Diferentemente do que pensam alguns estudiosos, de outras áreas, que se enveredam pelo campo de estudos dos museus, a Nova Museologia não foi um movimento segregador e de discriminação as antigas práticas museológicas, mas sim outra possibilidade de se pensar o museu, ou seja, de uma forma mais humana. Pois como ressalta Maria Célia Teixeira Moura Santos:

a classificação Nova Museologia não pode ser evolucionista, pois a realidade social é multidimensional. A prática da Nova Museologia é humana e, consequentemente, não pode ser dissociada de experiências passadas e embrionárias (2008, p.71).

Mas também, é preciso frisar que, nem toda Museologia é social (SANTOS, 2008), se levarmos em consideração, é claro, o sentido prático do conceito de Museologia Social construído em cima da idéia do “novo museu”. Não é o fato do campo do conhecimento museológico lidar com a relação patrimônio x público que chancela este segmento da Museologia, mas sim a forma como é desempenhado o processo de pensamento acerca do seu “patrimônio” e a sua atuação. Pois, ainda existem instituições museológicas que não se adequaram nas práticas do “novo museu” e continuam distante da realidade social do contexto em que está inserido.
Para Hugue de Varine (2005) a dificuldade no reconhecimento e aceitação, dos novos modelos de instituições museológicas pelas instâncias administrativas, advém da associação do museu a comunidade, ao território, a população e o patrimônio, contestada por diversas razões as quais, segundo o autor, podem estar explicitas ou implícitas:

o desrespeito aos princípios tradicionais da museologia; particularmente, a menor atenção dada à coleção permanente, à pesquisa acadêmica e à conservação; a modéstia e mesmo a pobreza técnica e científica das exposições e manifestações culturais organizadas pelo museu; a ausência de qualificação profissional reconhecida dos responsáveis e dos colaboradores desses museus, que são freqüentemente autodidatas em museologia e museografia; uma confusão com outras realidades ou conceitos, como os centros de interpretação, os parques naturais, os sítios históricos, certos lugares de interesse turístico e parques temáticos (VARINE, 2005, p. 1-2).
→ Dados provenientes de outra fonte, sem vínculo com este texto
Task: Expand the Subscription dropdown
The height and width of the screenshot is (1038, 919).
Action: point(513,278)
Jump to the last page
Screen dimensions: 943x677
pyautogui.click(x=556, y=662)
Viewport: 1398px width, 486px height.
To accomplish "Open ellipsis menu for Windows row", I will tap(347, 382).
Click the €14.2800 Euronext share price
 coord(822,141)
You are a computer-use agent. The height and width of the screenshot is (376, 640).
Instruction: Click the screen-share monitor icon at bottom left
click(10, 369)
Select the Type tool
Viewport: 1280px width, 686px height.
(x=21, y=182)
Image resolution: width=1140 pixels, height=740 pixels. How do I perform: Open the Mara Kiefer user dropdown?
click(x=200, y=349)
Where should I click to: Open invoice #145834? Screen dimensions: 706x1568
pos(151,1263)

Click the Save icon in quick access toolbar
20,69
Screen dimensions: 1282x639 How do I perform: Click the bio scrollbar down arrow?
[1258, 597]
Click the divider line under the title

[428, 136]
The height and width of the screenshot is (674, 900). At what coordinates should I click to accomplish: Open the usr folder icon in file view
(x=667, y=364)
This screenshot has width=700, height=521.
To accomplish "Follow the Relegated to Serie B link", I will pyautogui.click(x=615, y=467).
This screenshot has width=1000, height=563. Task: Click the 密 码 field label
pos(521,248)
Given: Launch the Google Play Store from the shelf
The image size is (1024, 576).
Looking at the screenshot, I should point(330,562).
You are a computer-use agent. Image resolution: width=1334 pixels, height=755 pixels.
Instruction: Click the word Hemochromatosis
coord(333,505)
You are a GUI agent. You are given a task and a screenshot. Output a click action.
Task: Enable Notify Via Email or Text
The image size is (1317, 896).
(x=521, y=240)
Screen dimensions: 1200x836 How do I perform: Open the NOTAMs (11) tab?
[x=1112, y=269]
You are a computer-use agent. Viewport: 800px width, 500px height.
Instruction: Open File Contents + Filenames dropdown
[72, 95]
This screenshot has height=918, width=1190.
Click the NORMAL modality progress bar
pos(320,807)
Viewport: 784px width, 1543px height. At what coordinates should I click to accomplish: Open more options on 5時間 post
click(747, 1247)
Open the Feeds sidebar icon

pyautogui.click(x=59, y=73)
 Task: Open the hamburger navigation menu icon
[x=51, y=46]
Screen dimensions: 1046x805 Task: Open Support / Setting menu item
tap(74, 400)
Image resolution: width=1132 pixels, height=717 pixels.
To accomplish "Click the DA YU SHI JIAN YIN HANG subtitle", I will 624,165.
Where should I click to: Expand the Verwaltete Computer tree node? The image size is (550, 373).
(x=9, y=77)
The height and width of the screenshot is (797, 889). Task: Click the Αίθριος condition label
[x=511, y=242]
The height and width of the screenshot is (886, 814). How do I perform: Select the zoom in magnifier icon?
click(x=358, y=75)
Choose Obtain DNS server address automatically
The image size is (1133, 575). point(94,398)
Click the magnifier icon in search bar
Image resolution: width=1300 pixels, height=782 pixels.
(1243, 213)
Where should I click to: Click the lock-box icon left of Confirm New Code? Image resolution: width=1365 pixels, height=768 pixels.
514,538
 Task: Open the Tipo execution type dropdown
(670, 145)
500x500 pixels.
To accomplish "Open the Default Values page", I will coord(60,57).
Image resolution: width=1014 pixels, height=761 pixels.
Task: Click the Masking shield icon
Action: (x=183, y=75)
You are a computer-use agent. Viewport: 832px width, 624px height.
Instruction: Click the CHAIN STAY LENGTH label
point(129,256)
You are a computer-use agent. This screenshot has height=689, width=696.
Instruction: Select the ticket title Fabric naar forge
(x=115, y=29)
Para além dessas questões Varine coloca como urgente, a necessidade de lançar um novo debate que não seja teórico, mas a partir das experiências lançadas ou em curso colocando problemas concretos vividos pelos atores locais (2005, p. 2). Mas, apesar das dificuldades ainda encontradas no campo museológico pela Nova Museologia no que tange ao seu estabelecimento, o movimento ideológico conseguiu dar novos rumos aos museus e as suas relações com o contexto social, contribuindo para o amadurecimento e renovação da ciência museológica (SANTOS, 2008, p.21). Foi justamente essa renovação que possibilitou o surgimento e a formação da Museologia Social.
*Texto extraído de "A Caminho da Casa. In: Era uma casa, era um museu: A Formação do Pensamento Museológico Social Sergipano em José Augusto Garcez. Monografia apresentada a UFS. Julho de 2011, p.20-24.

Referências

MOUTINHO, Mário. Museus e Sociedade: Reflexões sobre a função social do museu. Caderno de Patrimônio, 1989.

_____. Sobre o conceito de Museologia Social. Cadernos de Museologia n°1.1993.

ARAUJO, Marcelo Mattos e BRUNO, M.C. Oliveira (Org.). A memória do pensamento museológico contemporâneo: Documentos e depoimentos. Comitê Brasileiro de ICOM, 1995.

SANTOS, Maria Célia Teixeira Moura Santos. Reflexões sobre a Nova Museologia. In:_____ Encontros Museológicos – reflexões sobre a museologia, a educação e o museu. Rio de Janeiro, Minc/IPHAN/DEMU, 2008.

VARINE, Hugues de. O museu comunitário é herético?2005. Disponível em: Acessado no dia 20 de Junho de 2011.